Quest’ultima affascina l’autore proprio perché vi percepisce una temporalità altra, come sospesa: cambia il sentimento del tempo. Anche Calvino ne subirà il fascino e vi proietterà il suo “sogno d’essere invisibile”: “questa folla in cui posso osservare tutti a uno a uno e nello stesso tempo essere invisibile” (Un eremita a Parigi).
Proprio di questa sensazione ne parla il sassofonista Jhonny Parker, protagonista del racconto Il persecutore: «La questione è che io avevo preso il metro alla stazione di Saint-Michel e subito mi sono messo a pensare a Lan e ai ragazzi e vedevo il quartiere. Appena mi sono seduto mi sono messo a pensare a loro. Ma nello stesso tempo […] ho visto che dopo un minuto, suppergiù, arrivavamo all’Odéon […]. Allora com’è potuto succedere che io abbia pensato un quarto d’ora?».
Ma in questa Parigi vibrante, una “gigantesca opera di consultazione” come la definì Calvino, Horacio, che si muove “come una foglia secca”, non riesce a soddisfare la sua ricerca e la scomparsa della Maga lo porterà a tornare “da questa parte”, a Buenos Aires, facendo un balzo su un’altra casella del suo gioco del mondo.
Qui ad aspettarlo ci sarà il suo amico Traveler, con la moglie Talita (sorta di doppio della coppia Horacio-Maga). Ma tra il mate, le sigarette e il circo, Horacio è cupo, non riesce a fare a meno di criticare Buenos Aires, “una puttana agghindata”, che lui sente ormai inconciliabile ma per la quale nutre al contempo un’immensa “carica d’amore”. Qui giungerà alla consapevolezza che «il ritorno era in realtà l’andata e in più d’un senso e che era lontano dal suo paese più di quanto non lo fosse in Europa» (Rayuela, 40).
E questo è anche un po’ il sentimento di Cortázar quando farà ritorno a Buenos Aires, nel suo ultimo viaggio del 1983, per visitare la madre dopo la caduta della dittatura – era stato infatti dichiarato come “persona non grata” nel 1976 dalla Junta Militar – e l’ascesa al governo di Raúl Alfonsín.
Anche le due città si confondono quasi e in fin dei conti «a Parigi, tutto era per lui Buenos Aires, e viceversa; all’apice dell’amore pativa e accettava la perdita e l’oblio». (Rayuela, 3).
E la sua ricerca non lo porterà al Centro, tantomeno alla Maga – che proietterà sulla figura di Talita – lo continuerà ad accompagnare invece quella nostalgia, quel sentimento tipico anche del tango portegno, di cui mai si libererà: «Ma ogni tanto erano tristi perché capivano, anche se vagamente, che ancora una volta ridere era un espediente estremo contro la malinconia portegna e una vita senza troppi». (Rayuela, 37)
Horacio proverà anche il suicidio, giungendo alla conclusione che nemmeno quel gesto estremo lo porterebbe alla risoluzione.
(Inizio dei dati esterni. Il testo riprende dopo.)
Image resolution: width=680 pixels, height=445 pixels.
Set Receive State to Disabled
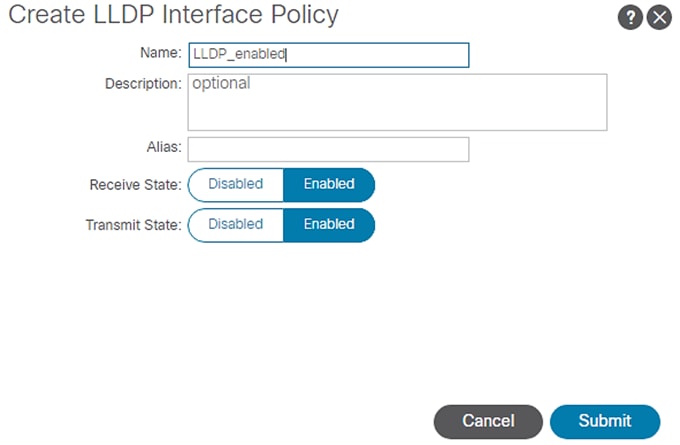[236, 184]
Come afferma Cortázar stesso, Oliveira è un uomo la cui meta “non è definita, né definitiva” e il Centro per lui è «quella dimensione nella quale l’essere umano, individuale o collettivo, può reinventare la realtà. Di conseguenza Oliveira “distrugge tutto al suo passaggio. Butta via tutto: donne, cose, tempo, città» nella speranza di poterla reinventare. Il salto, il ritorno, nulla è risolutivo.
Per tornare alla vita di Cortázar, Oliveira compie il percorso inverso del suo autore, il quale cerca – e poi trova – a Parigi quel respiro, quella spinta, motivazione che non trovava in una Buenos Aires asfittica.
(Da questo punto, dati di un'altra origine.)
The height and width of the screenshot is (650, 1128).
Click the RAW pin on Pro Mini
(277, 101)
In un’intervista al giornalista peruviano Alfredo Barnechea, Cortázar dichiara: «Buenos Aires mi aveva tolto l’aria ed è stata Parigi a permettermi di guardare con occhi totalmente nuovi il mio paese e l’America latina. Parigi, o meglio l’Europa, mi aprì un orizzonte totale, planetario, che non avevo a Buenos Aires».
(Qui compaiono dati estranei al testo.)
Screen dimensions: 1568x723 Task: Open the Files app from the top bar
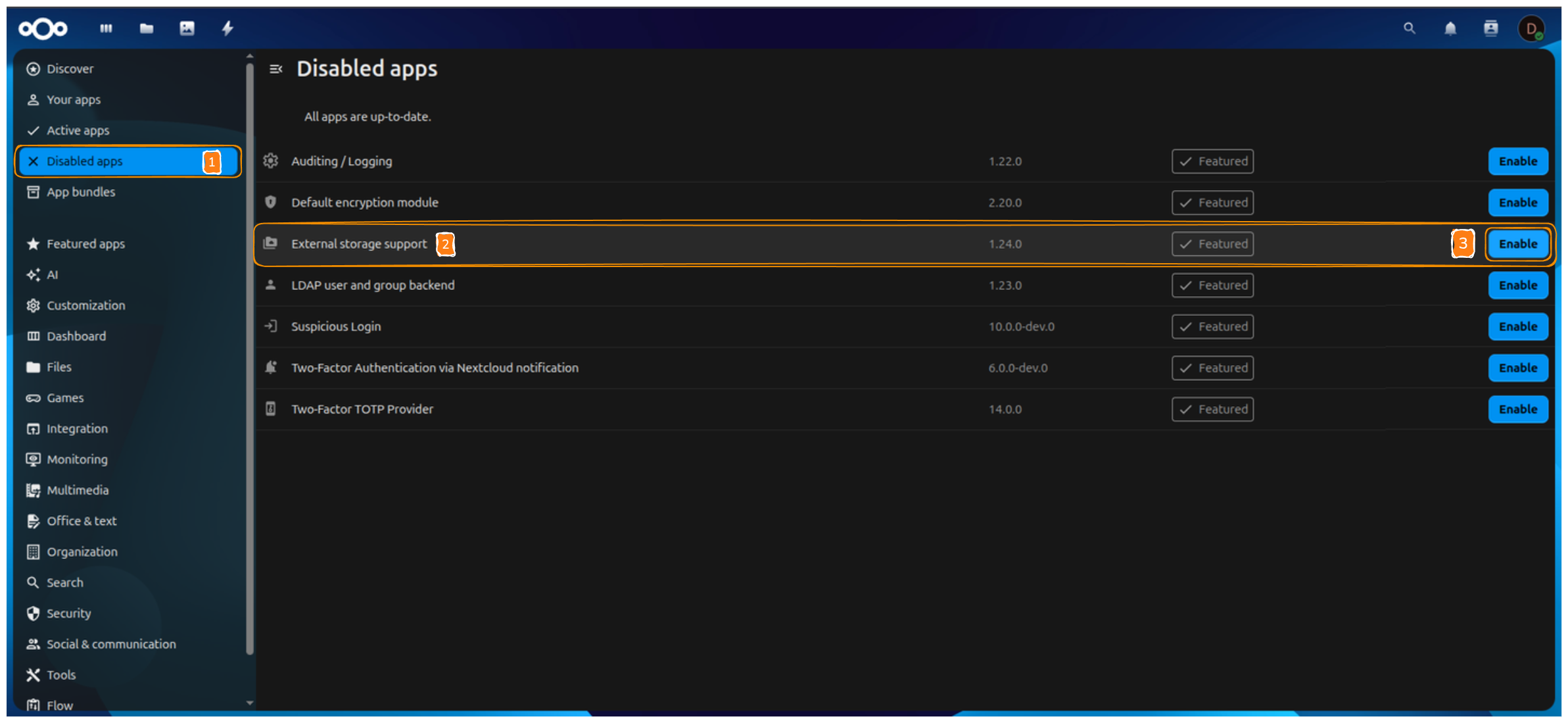[146, 28]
Infine il viaggio di Cortázar si conclude nel 1984, prima di un ritorno progettato per Buenos Aires e dopo una delle sue ultime tappe, quella che ha definito “una interminable fiesta de la vida”: il viaggio sull’autostrada Parigi-Marsiglia dell’82 con la compagna Carol Dunlop, di cui rimane una sorta di diario ne Gli autonauti della Cosmostrada.